Nachdem er die Gebüschstrecke hinter sich gebracht hatte, sah er, daß die Spur weder deutlicher noch undeutlicher geworden war. Roger konnte sie eben noch wahrnehmen und ihr folgen. Vielleicht hing es damit zusammen, daß er nun mit Sicherheit eine Spur vor sich wußte. Er wußte aber immer noch nicht, ob die Spuren von seinem Vater, von seinem Bruder oder von beiden stammte. Er übersah auch die Stelle, wo die beiden sich wieder getroffen hatten, nachdem sie beide Seiten des Geröllhanges abgegangen waren. Er ging einfach weiter, entdeckte da und dort einen Abdruck im Nadelteppich oder geknickte Zweige, wo das Strauchwerk wieder dichter wurde.

Er stieg über den Westhang des Hügels ab, nachdem er den ganzen Hügel bis zu dem Punkt, wo die Spuren begonnen hatten, umrundet hatte. Er querte das schmale Tal auf dieser Seite und übersprang den Bach mit Leichtigkeit. Hier entdeckte er das einzige Anzeichen dafür, daß er zwei Personen auf der Spur war. Er sah die Abdrücke, die sie beim Überspringen des Baches hinterlassen hatten. Es waren bloß Vertiefungen, keine richtigen Schuhabdrücke, doch es waren vier. Zwei Paar, von denen je ein Abdruck tiefer war, so als hätte der Springer das Gewicht auf einen Fuß verlegt.

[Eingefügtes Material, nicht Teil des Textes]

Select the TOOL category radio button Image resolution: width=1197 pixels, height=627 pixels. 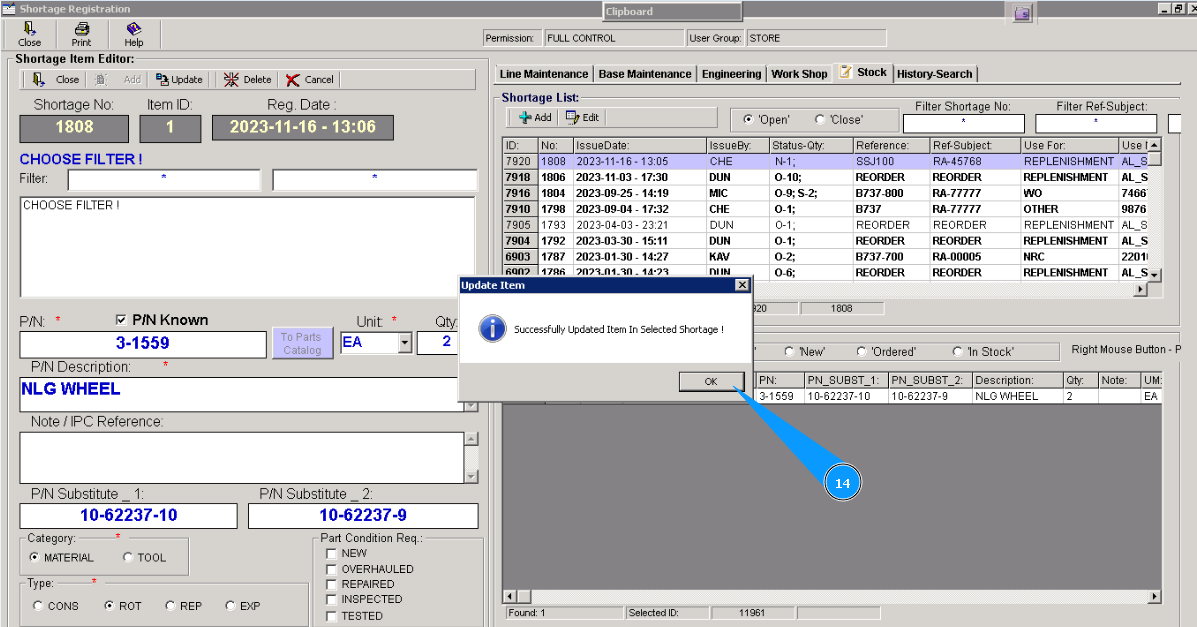[128, 558]
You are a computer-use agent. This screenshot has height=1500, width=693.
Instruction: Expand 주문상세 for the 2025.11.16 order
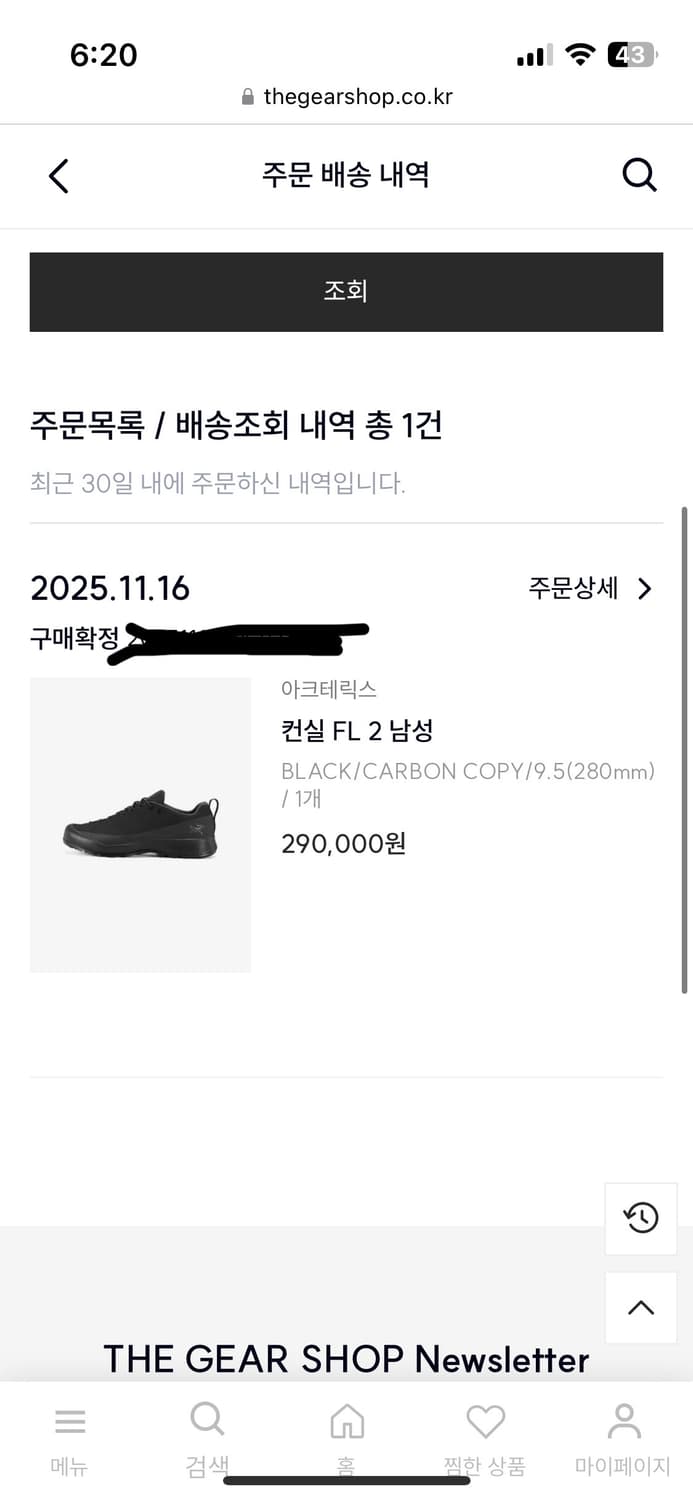pyautogui.click(x=590, y=589)
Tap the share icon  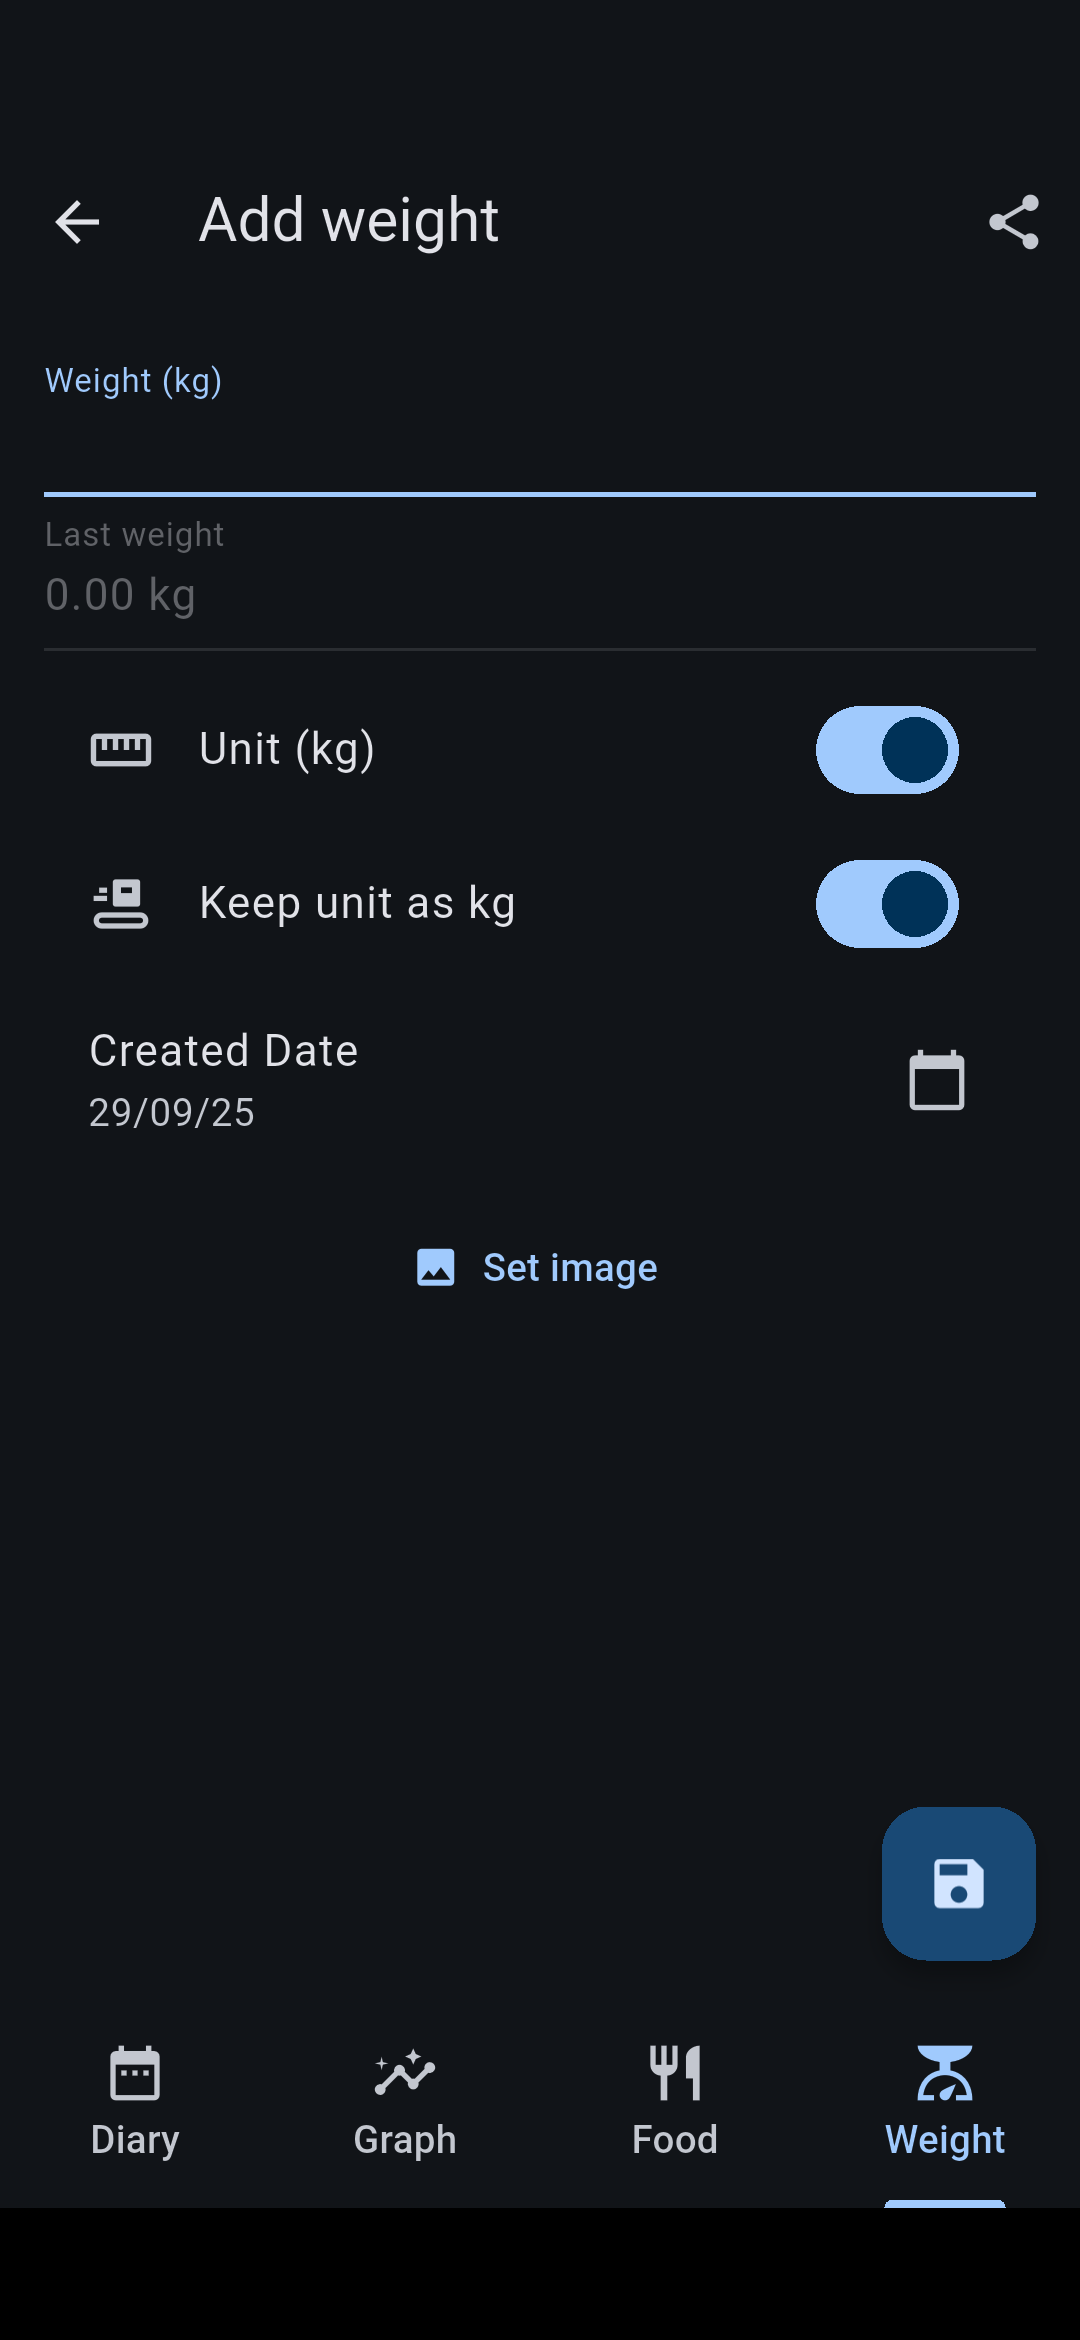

Nun ging es den nächsten Berghang hinauf. Unter den Bäumen war es schon dunkler, da die Sonne sich bereits hinter dem vor ihm liegenden Gipfel versteckt hatte. Und plötzlich stellte er sich die Frage, ob er wirklich auf der richtigen Spur war. Er blieb stehen, sah um sich und entdeckte erst auf einer Seite und dann auf der anderen Spuren von der Art, wie er sie verfolgt hatte. Gleichzeitig machte sich bei ihm Unsicherheit bemerkbar, ob dies die richtigen Spuren wären.